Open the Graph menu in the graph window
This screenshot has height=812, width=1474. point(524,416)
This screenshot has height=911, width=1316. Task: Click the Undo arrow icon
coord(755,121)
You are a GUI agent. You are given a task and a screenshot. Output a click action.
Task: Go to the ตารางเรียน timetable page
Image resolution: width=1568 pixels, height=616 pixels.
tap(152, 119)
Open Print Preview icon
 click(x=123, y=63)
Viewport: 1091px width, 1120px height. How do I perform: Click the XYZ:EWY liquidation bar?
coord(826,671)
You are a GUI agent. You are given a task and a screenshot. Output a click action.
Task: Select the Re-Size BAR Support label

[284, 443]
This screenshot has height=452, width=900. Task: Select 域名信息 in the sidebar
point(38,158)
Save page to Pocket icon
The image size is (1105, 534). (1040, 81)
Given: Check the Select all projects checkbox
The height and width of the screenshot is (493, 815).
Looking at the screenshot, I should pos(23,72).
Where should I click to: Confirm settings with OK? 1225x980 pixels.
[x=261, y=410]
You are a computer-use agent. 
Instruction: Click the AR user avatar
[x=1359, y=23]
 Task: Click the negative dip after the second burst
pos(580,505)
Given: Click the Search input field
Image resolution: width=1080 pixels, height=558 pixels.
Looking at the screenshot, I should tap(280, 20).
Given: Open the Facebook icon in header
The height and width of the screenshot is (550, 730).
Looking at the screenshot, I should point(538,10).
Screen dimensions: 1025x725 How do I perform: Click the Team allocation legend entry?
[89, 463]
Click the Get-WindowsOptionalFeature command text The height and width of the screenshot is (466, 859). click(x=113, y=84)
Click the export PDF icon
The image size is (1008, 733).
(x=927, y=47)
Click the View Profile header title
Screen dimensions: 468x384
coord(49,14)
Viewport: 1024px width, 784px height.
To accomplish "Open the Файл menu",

Aim of the task: Produce the whole listing again, exactly as it reads above.

Answer to this problem:
Open the Graph menu in the graph window
This screenshot has height=812, width=1474. point(524,416)
This screenshot has height=911, width=1316. Task: Click the Undo arrow icon
coord(755,121)
You are a GUI agent. You are given a task and a screenshot. Output a click action.
Task: Go to the ตารางเรียน timetable page
Image resolution: width=1568 pixels, height=616 pixels.
tap(152, 119)
Open Print Preview icon
 click(x=123, y=63)
Viewport: 1091px width, 1120px height. How do I perform: Click the XYZ:EWY liquidation bar?
coord(826,671)
You are a GUI agent. You are given a task and a screenshot. Output a click action.
Task: Select the Re-Size BAR Support label

[284, 443]
This screenshot has height=452, width=900. Task: Select 域名信息 in the sidebar
point(38,158)
Save page to Pocket icon
The image size is (1105, 534). (1040, 81)
Given: Check the Select all projects checkbox
The height and width of the screenshot is (493, 815).
Looking at the screenshot, I should pos(23,72).
Where should I click to: Confirm settings with OK? 1225x980 pixels.
[x=261, y=410]
You are a computer-use agent. 
Instruction: Click the AR user avatar
[x=1359, y=23]
 Task: Click the negative dip after the second burst
pos(580,505)
Given: Click the Search input field
Image resolution: width=1080 pixels, height=558 pixels.
Looking at the screenshot, I should tap(280, 20).
Given: Open the Facebook icon in header
The height and width of the screenshot is (550, 730).
Looking at the screenshot, I should point(538,10).
Screen dimensions: 1025x725 How do I perform: Click the Team allocation legend entry?
[89, 463]
Click the Get-WindowsOptionalFeature command text The height and width of the screenshot is (466, 859). click(x=113, y=84)
Click the export PDF icon
The image size is (1008, 733).
(x=927, y=47)
Click the View Profile header title
Screen dimensions: 468x384
coord(49,14)
Viewport: 1024px width, 784px height.
To accomplish "Open the Файл menu",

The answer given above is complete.